I have often told my son-in-law, Thomas, that I wish his mom, Jean, lived next door to me.  Jean is kind and open and all about doing the right thing.  She has a strong faith and a positive outlook.  In the past, I have looked at people like her and thought, “She must have had good parents and a stable upbringing.”  I have learned to think differently.  Often, it is people who have had personal tragedy who create stability for themselves and those around them.

 

                Jean’s mother passed away when Jean and her sister, Penny, were in their teens.  Jean has always been Penny’s protector, helping Penney raise her only child, a daughter.  One month after Jean’s and Penny’s mother passed, their father remarried.  The relationship with their dad never recovered.  Thomas said he met his grandfather only once, although the man lived a mere five streets down from where he and his brothers grew up. 

                Years later, as Jean’s father lay in a coma, Jean made the choice to try to heal the division.  She went to her father’s bedside and stayed with him.  Her dad’s other family was there, as well, and they told her it would be best if she left.  Jean stayed.  The other family insisted she leave.  Jean told them the only way she was leaving was by way of a police escort out of the hospital.  The other family backed down.  Jean stayed until her father passed.  He never regained consciousness, but Jean made her peace with him.  She knew her peace was dependent upon her choice, not upon his.

                I read once, if you are stuck, you have to revise your personal narrative—the story you tell yourself and others—in order to move forward.  On Friday evening, I watched the premier of “This Holding,” presented by Oz Arts in Nashville (the music and vocals were the creative production of Jemal Hines and Moksha Sommer of HuDost).  The first scene opened with a dancer pulling a long line of sculptures up an incline.  The sculptures were cloth filled with barley, the weight substantial.  As she pulled, the sculptures became too heavy for the dancer. She stopped and wrapped the weights around her body, but she soon became overwhelmed by the burden and couldn’t move at all. 

                As I watched, I was reminded of scenes from my own life in which I moved under a heavy load, unable or unwilling to cast it off or to ask for help.  “There was no one to help me,” I say.  Maybe, there wasn’t or maybe, I didn’t know how to ask or to believe I was worthy of help. 

                “What if I cause other people suffering by asking for help?”  That was a moral toe-stub for me.  I found it hard to get past that one, because inevitably it will take other people’s time and effort to help me.  I worried about the outcome.  “What if my project doesn’t come to fruition and the person helping me thinks it was a waste of their time?” That was my great fear.  Wasted time.  I have not idea where that fear comes from, unless it’s one of those race-memory issues passed down through my ancestors, the British.  The British have always been the make-it-happen, make-it-count people of the world. 

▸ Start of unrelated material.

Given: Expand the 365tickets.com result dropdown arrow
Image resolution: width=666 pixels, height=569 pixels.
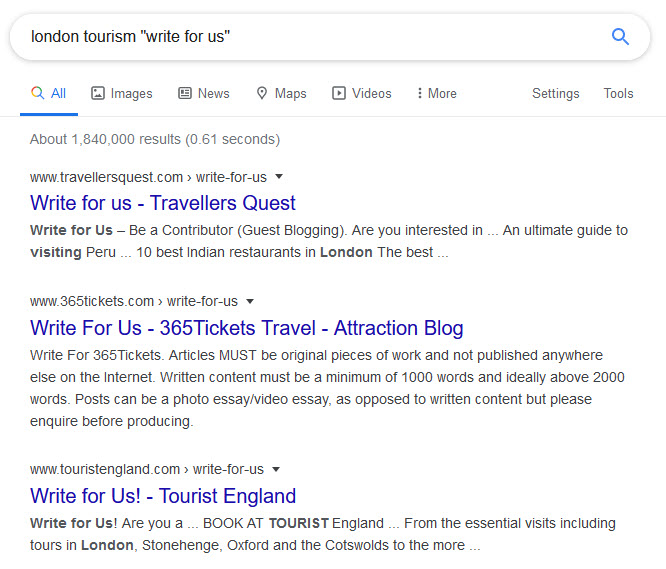Looking at the screenshot, I should (250, 301).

                As I began to age, my personal narrative began to change.  It wasn’t only the wisdom that comes with age that changed it.  It was physical inability.  I have to have help to do some of the simplest things.  Although, I’m tired of being tired, physical limitations have given me a balance I have never before had.  I have always been able to offer help to others, but now, I can receive help as well.  My personal narrative has become one of collaboration with others, not one of suffering alone.